START Provided records

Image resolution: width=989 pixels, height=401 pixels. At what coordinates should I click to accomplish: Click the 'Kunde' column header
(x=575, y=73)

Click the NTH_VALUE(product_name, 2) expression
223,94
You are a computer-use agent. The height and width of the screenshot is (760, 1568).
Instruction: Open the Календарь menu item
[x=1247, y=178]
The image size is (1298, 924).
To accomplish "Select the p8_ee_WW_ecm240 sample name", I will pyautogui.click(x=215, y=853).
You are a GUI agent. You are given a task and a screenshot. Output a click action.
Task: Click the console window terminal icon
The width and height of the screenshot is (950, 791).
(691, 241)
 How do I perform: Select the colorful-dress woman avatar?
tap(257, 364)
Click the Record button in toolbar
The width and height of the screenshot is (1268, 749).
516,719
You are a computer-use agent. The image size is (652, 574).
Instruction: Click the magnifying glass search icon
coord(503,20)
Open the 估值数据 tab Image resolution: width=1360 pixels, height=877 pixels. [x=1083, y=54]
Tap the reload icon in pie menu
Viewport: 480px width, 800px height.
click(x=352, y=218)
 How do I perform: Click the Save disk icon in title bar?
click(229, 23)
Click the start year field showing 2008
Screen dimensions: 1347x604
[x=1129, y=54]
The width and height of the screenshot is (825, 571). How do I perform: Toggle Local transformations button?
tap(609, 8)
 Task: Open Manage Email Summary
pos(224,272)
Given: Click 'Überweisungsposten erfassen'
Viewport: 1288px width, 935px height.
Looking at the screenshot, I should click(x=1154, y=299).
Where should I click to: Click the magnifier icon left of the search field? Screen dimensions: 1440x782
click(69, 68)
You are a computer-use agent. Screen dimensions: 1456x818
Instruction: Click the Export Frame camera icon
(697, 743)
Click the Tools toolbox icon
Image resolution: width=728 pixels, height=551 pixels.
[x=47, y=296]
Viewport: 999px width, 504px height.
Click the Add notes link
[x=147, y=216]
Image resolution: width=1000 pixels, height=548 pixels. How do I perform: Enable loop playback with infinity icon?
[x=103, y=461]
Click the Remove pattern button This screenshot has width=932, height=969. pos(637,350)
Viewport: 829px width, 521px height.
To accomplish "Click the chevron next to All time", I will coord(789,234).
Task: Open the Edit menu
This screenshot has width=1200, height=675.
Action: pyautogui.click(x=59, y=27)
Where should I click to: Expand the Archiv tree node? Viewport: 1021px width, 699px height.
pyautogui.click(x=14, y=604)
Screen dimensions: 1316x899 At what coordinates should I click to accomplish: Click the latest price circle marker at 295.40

END Provided records

# Exercise aim
Restate the data word for word. Begin at its first line, end at the line that contains "Viewport: 829px width, 521px height.", and include both.

# Exercise answer
Image resolution: width=989 pixels, height=401 pixels. At what coordinates should I click to accomplish: Click the 'Kunde' column header
(x=575, y=73)

Click the NTH_VALUE(product_name, 2) expression
223,94
You are a computer-use agent. The height and width of the screenshot is (760, 1568).
Instruction: Open the Календарь menu item
[x=1247, y=178]
The image size is (1298, 924).
To accomplish "Select the p8_ee_WW_ecm240 sample name", I will pyautogui.click(x=215, y=853).
You are a GUI agent. You are given a task and a screenshot. Output a click action.
Task: Click the console window terminal icon
The width and height of the screenshot is (950, 791).
(691, 241)
 How do I perform: Select the colorful-dress woman avatar?
tap(257, 364)
Click the Record button in toolbar
The width and height of the screenshot is (1268, 749).
516,719
You are a computer-use agent. The image size is (652, 574).
Instruction: Click the magnifying glass search icon
coord(503,20)
Open the 估值数据 tab Image resolution: width=1360 pixels, height=877 pixels. [x=1083, y=54]
Tap the reload icon in pie menu
Viewport: 480px width, 800px height.
click(x=352, y=218)
 How do I perform: Click the Save disk icon in title bar?
click(229, 23)
Click the start year field showing 2008
Screen dimensions: 1347x604
[x=1129, y=54]
The width and height of the screenshot is (825, 571). How do I perform: Toggle Local transformations button?
tap(609, 8)
 Task: Open Manage Email Summary
pos(224,272)
Given: Click 'Überweisungsposten erfassen'
Viewport: 1288px width, 935px height.
Looking at the screenshot, I should click(x=1154, y=299).
Where should I click to: Click the magnifier icon left of the search field? Screen dimensions: 1440x782
click(69, 68)
You are a computer-use agent. Screen dimensions: 1456x818
Instruction: Click the Export Frame camera icon
(697, 743)
Click the Tools toolbox icon
Image resolution: width=728 pixels, height=551 pixels.
[x=47, y=296]
Viewport: 999px width, 504px height.
Click the Add notes link
[x=147, y=216]
Image resolution: width=1000 pixels, height=548 pixels. How do I perform: Enable loop playback with infinity icon?
[x=103, y=461]
Click the Remove pattern button This screenshot has width=932, height=969. pos(637,350)
Viewport: 829px width, 521px height.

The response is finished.